Why is Scanning So Crappy?

Lileks recounts the fun of getting a new scanner for Christmas. There’s really nothing new or novel about it though (except that he took time to make screen captures of all the dialog boxes, so he could mock them). The fact is, all scanners suck.

I have ready access to scanners (all-in-ones, actually) made by HP, Epson, Brother, and, at work, a monster Konica-Minolta printer-copier that also scans. Every one of them is a disaster. The printing software is good and the scanning software stinks.

The hardware may be awesome, but the software is horrible. And bad as it is on Windows, it’s worse on a Mac. (Objectively worse; subjectively it’s worse by far, because the majority of software on a Mac is beautiful.) My personal theory, which I developed while working for one of the companies I just named, is that scanner software is written by electrical engineers instead of computer scientists. EE’s may be great with resistors and capacitors, but I haven’t met one in years who was a more than passable programmer. (But these are rants for another day.)

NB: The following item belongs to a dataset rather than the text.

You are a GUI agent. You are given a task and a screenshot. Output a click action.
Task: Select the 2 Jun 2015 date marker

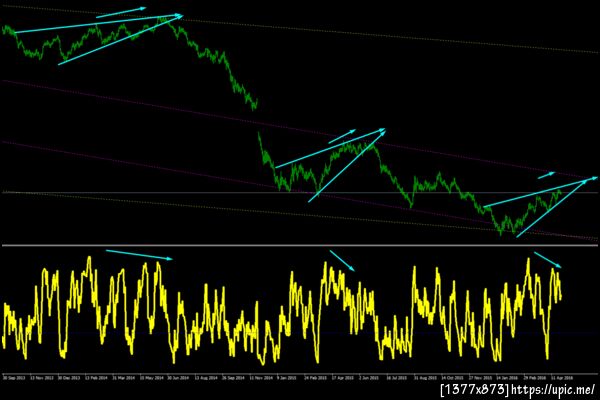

Anyway, my advice to Lileks and anyone else is twofold:

  1. Where possible, don’t use a scanner. Just take a picture of the document with your digital camera. It’s a lot quicker. (Consider this DIY book scanner the end-result of this line of thought, but you can start with something more practical.)
  2. If you must use a scanner: use one that will write to a USB drive. Do all your scanning to the USB drive, then use sneaker-net to move the resulting files onto your computer, where you can use photo-editing software to crop, etc.